## SELECTED EXCERPT

········

Megvii-BaseDetection / DisAlign

Implementation of "Distribution Alignment: A Unified Framework for Long-tail Visual Recognition"(CVPR 2021)
Apache License 2.0
118 stars 10 forks source link

Is it correct to freeze the weight and bias of the DisAlign Linear Layer as well? #22

Closed jeongHwarr closed 2 years ago

jeongHwarr commented 2 years ago

Hello. Thank you for your project! I'm testing your code on my custom dataset. My task is classification. I have a question about your code implementation.

https://github.com/Megvii-BaseDetection/DisAlign/blob/a2fc3500a108cb83e3942293a5675c97ab3a2c6e/classification/imagenetlt/resnext50/resx50.scratch.imagenet_lt.224size.90e.disalign.10e/net.py#L56-L62

From my understanding, in stage 2, remove the linear layer used in stage 1 and add DisAlign Linear Layer. And freeze all parts except for logit_scale, logit_bias, and confidence_layer. At this time, the weight and bias of DisAlignLinear are also frozen. (self.weight, self.bias) Is my understanding correct?

If so, are the weight and bias of DisAlignLinearLayer fixed after the initialization? (The weight and bias of the linear layer in stage 1 are not copied either)

If my understanding is correct, why is the weight of DisAlignLinear also frozen?

I will wait for your reply. thanks!

tonysy commented 2 years ago

Hi, in our proposed method, we keep the original classifier and add scale/bias for stage-2 learning. Please read the adaptive calibration function section of the original paper.

jeongHwarr commented 2 years ago

@tonysy Thank you for your reply! I thought that the original classifier would be removed and replaced with a new classifier.

https://github.com/Megvii-BaseDetection/DisAlign/blob/a2fc3500a108cb83e3942293a5675c97ab3a2c6e/classification/imagenetlt/resnext50/resx50.scratch.imagenet_lt.224size.90e.disalign.10e/net.py#L21-L27

I couldn't run the cvpod because my os is Windows.

Does the above code means a classifier in which other elements are added while retaining the original classifier weight?

tonysy commented 2 years ago

Does the above code means a classifier in which other elements are added while retaining the original classifier weight?

Yes

jeongHwarr commented 2 years ago

@tonysy Okay. Thank you!

········

Saved data entries
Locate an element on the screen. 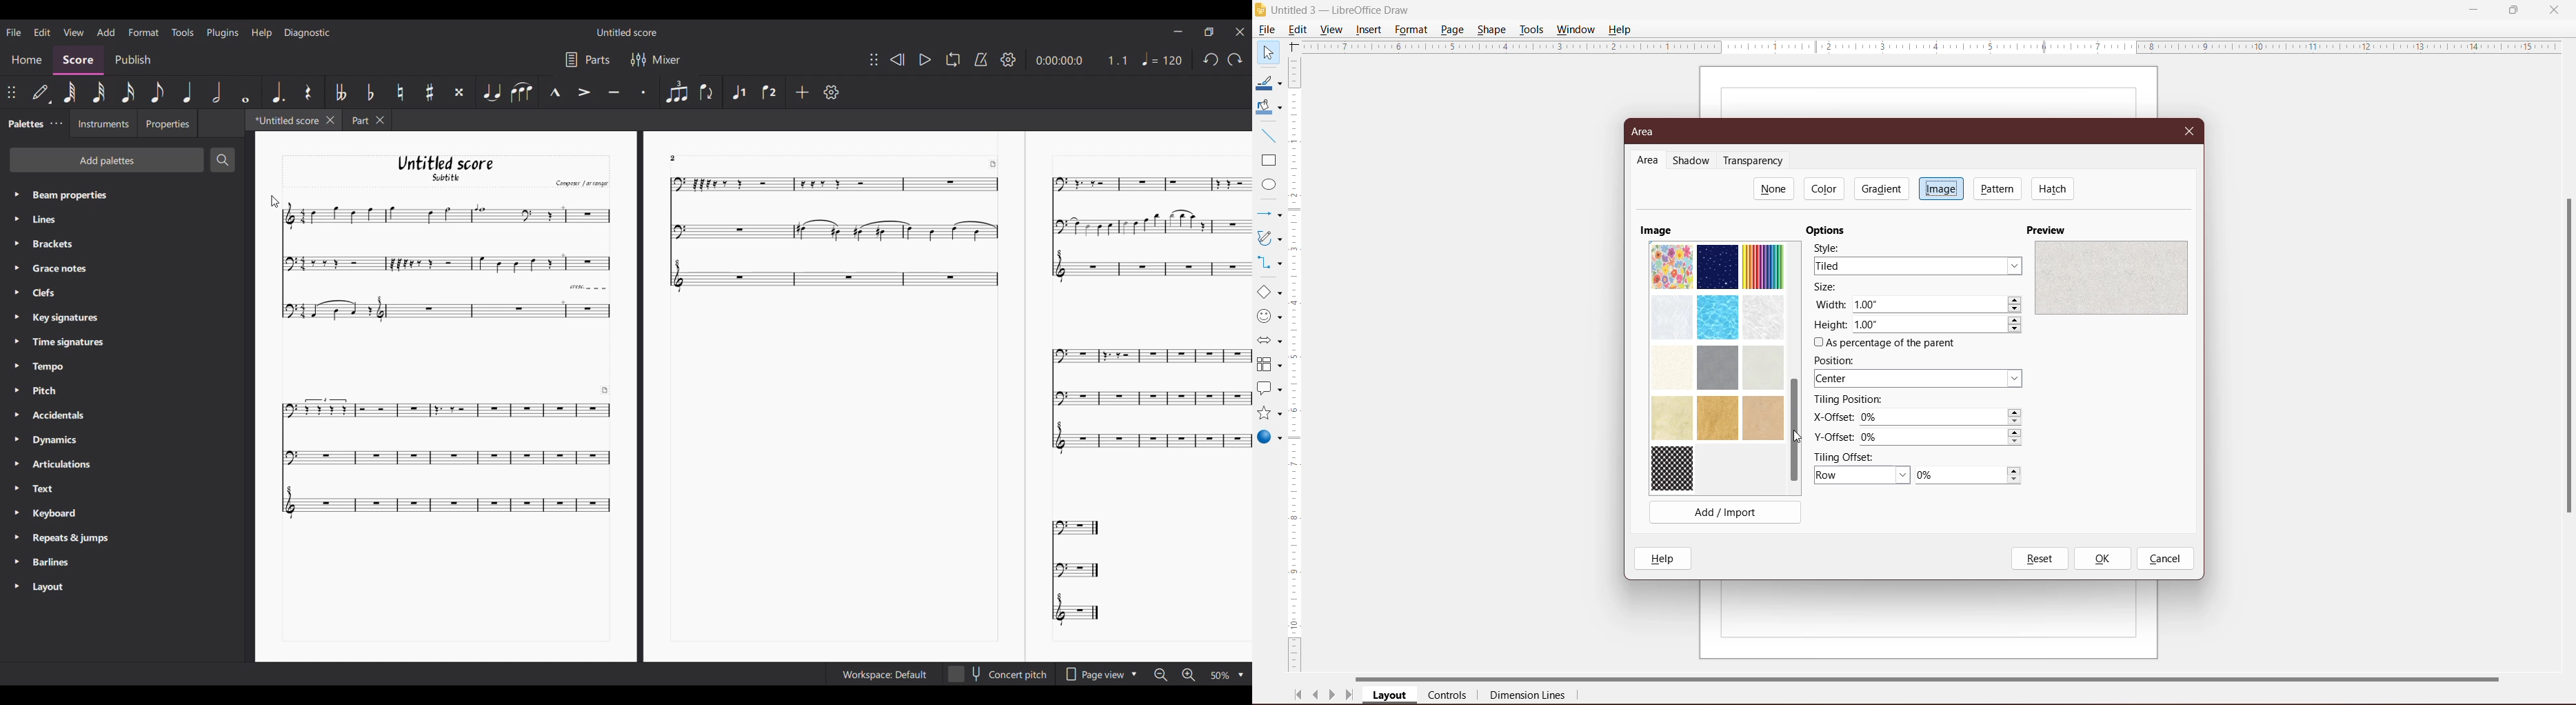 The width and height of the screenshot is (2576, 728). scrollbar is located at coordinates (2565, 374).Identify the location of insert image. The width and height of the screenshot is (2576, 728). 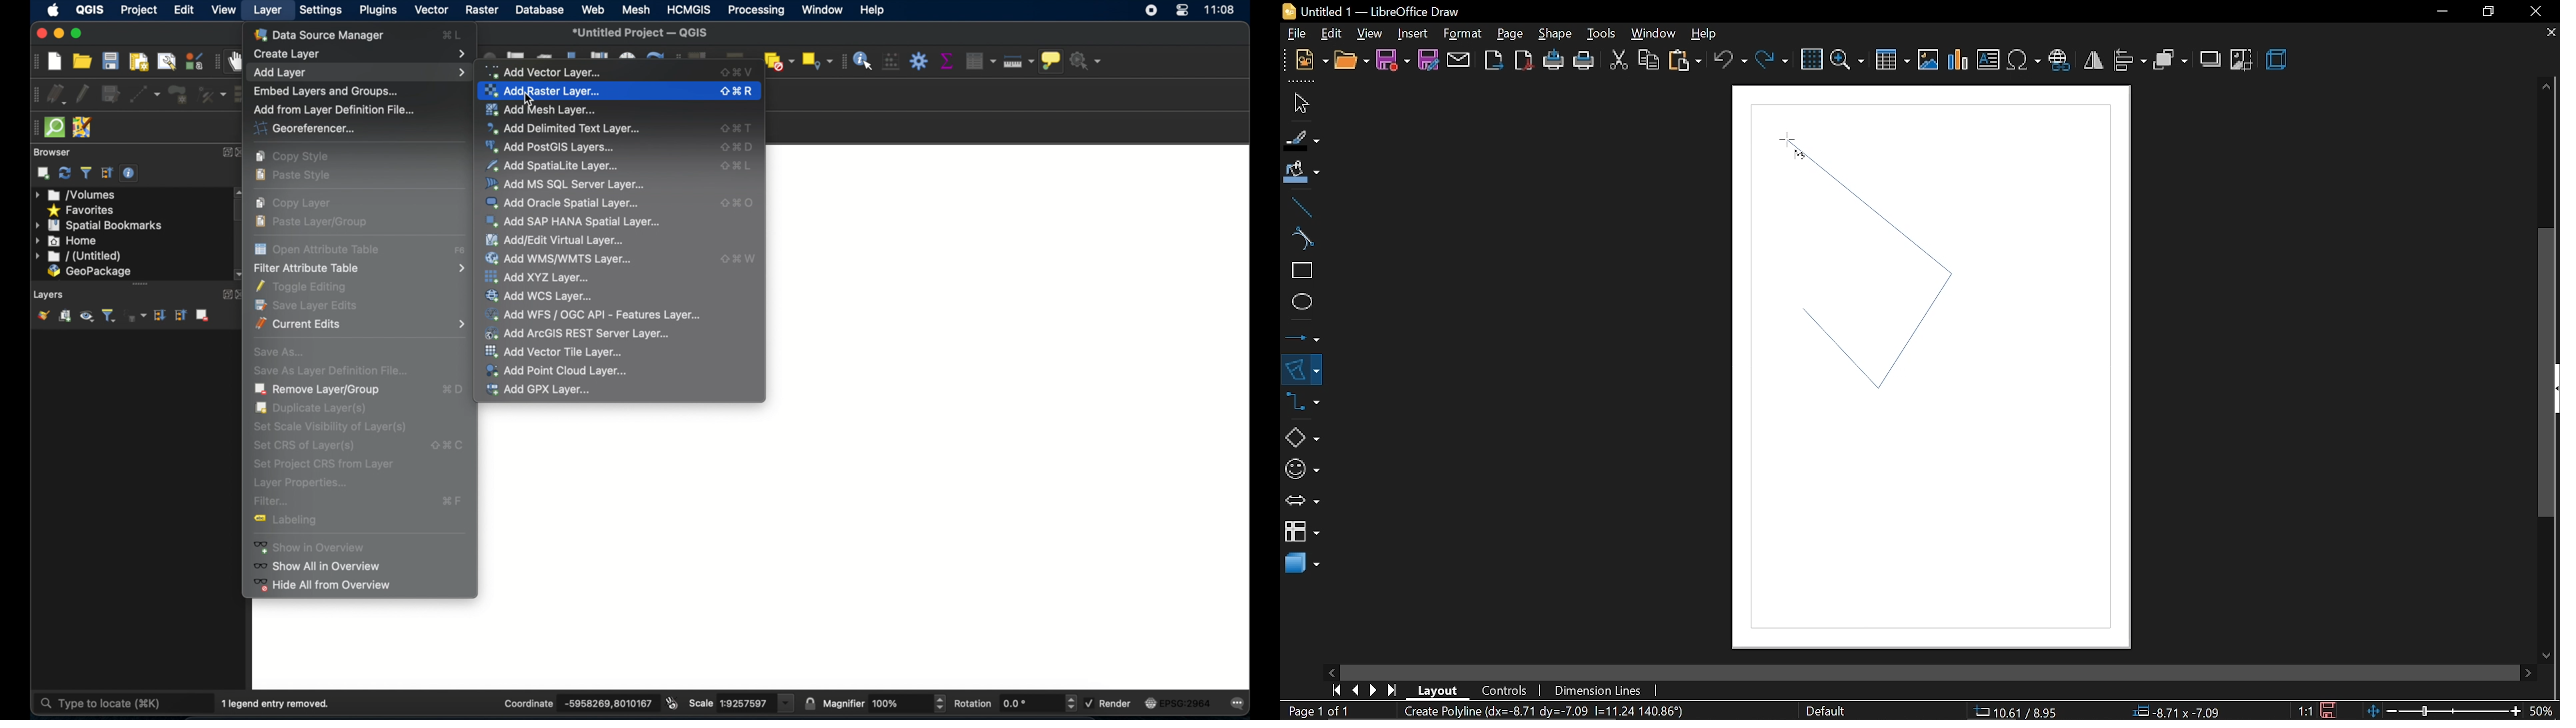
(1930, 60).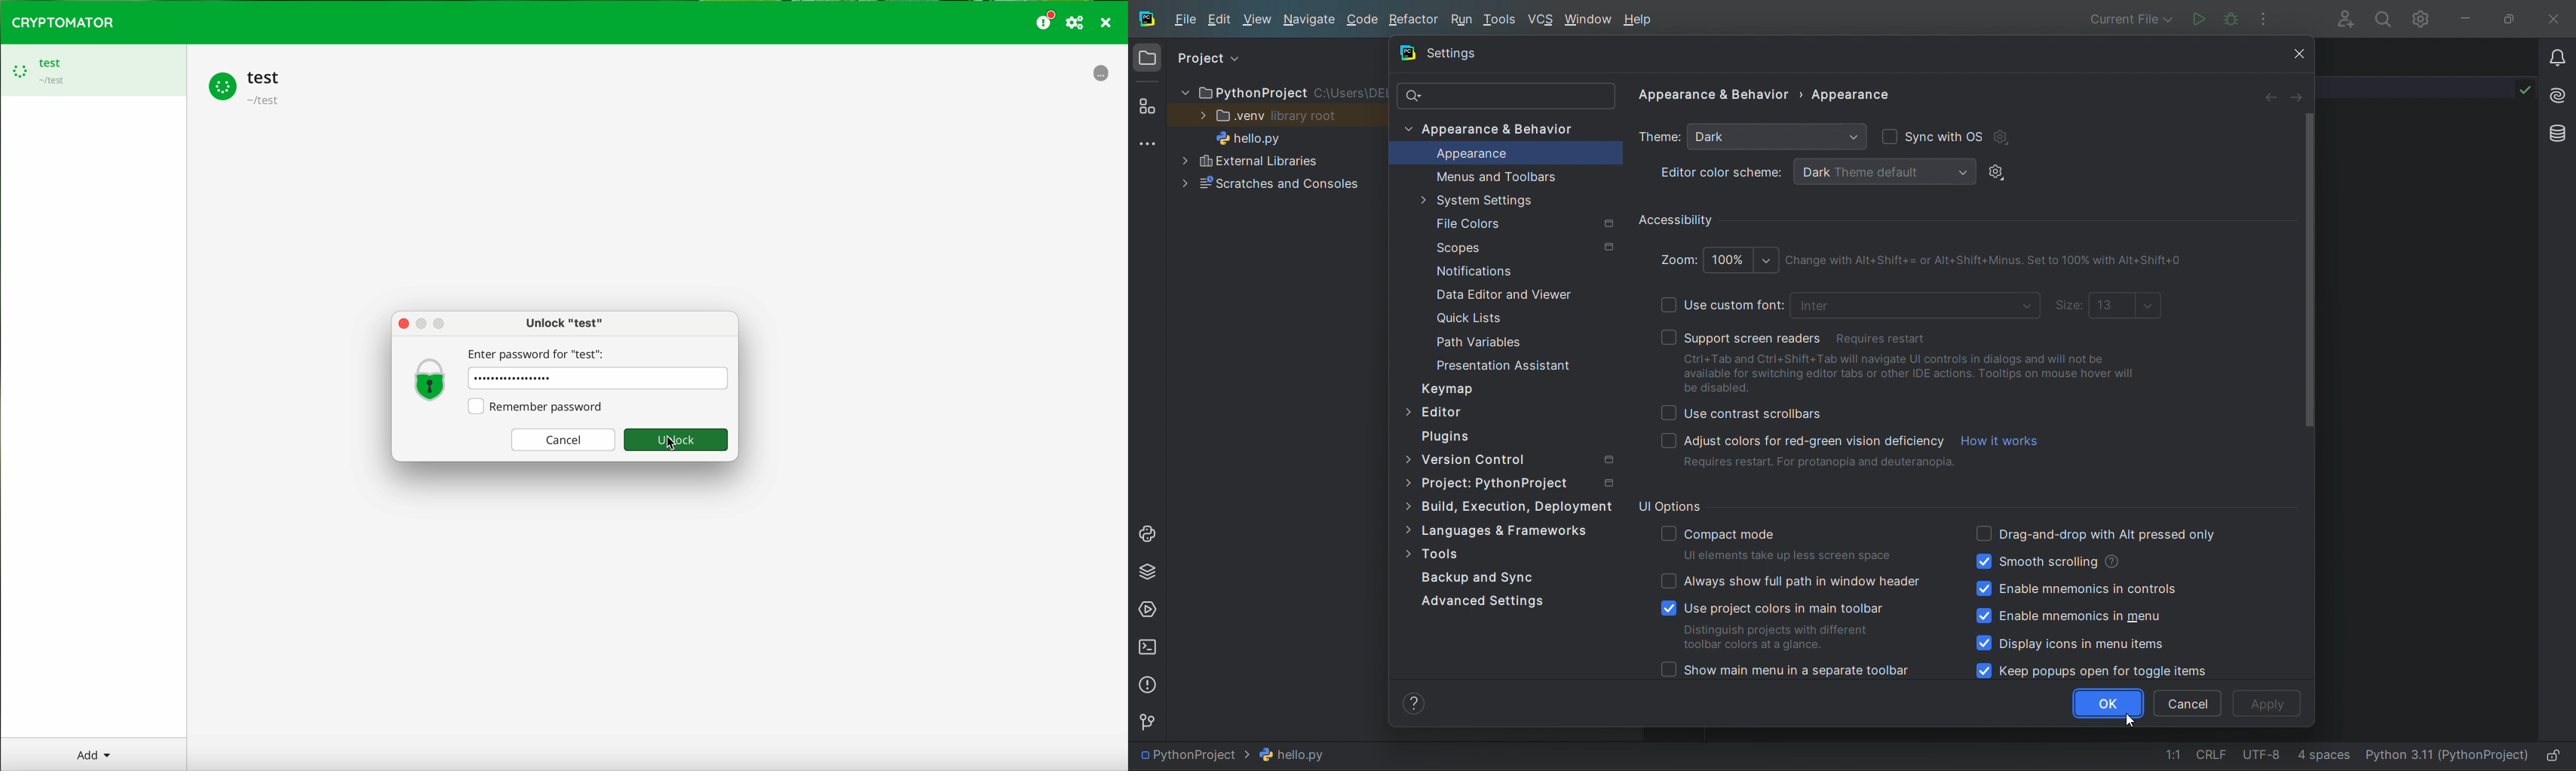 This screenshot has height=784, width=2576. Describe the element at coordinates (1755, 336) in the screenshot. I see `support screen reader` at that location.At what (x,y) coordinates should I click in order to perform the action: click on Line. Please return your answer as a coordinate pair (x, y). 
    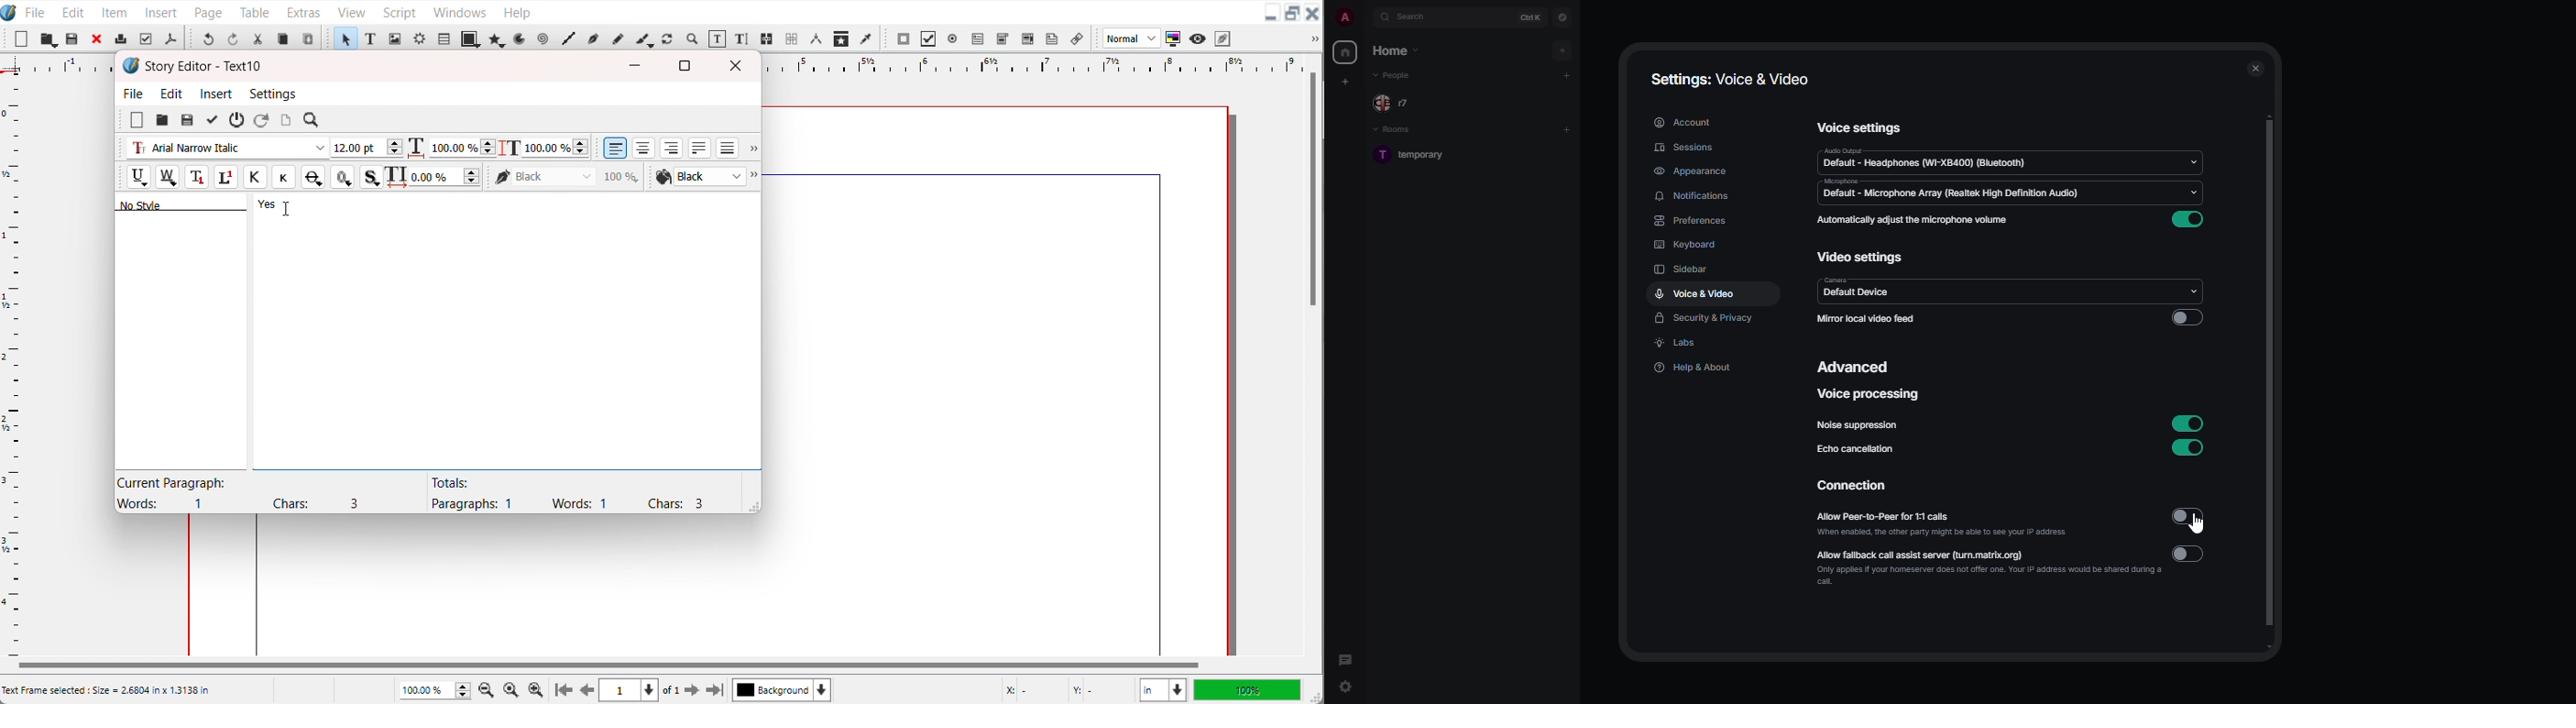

········

## WRITTEN REQUEST
Retype the DisAlign issue thread verbatim, beginning at the words "If my understanding" and stopping after "a new classifier.".

## CORRECT OUTPUT
If my understanding is correct, why is the weight of DisAlignLinear also frozen?

I will wait for your reply. thanks!

tonysy commented 2 years ago

Hi, in our proposed method, we keep the original classifier and add scale/bias for stage-2 learning. Please read the adaptive calibration function section of the original paper.

jeongHwarr commented 2 years ago

@tonysy Thank you for your reply! I thought that the original classifier would be removed and replaced with a new classifier.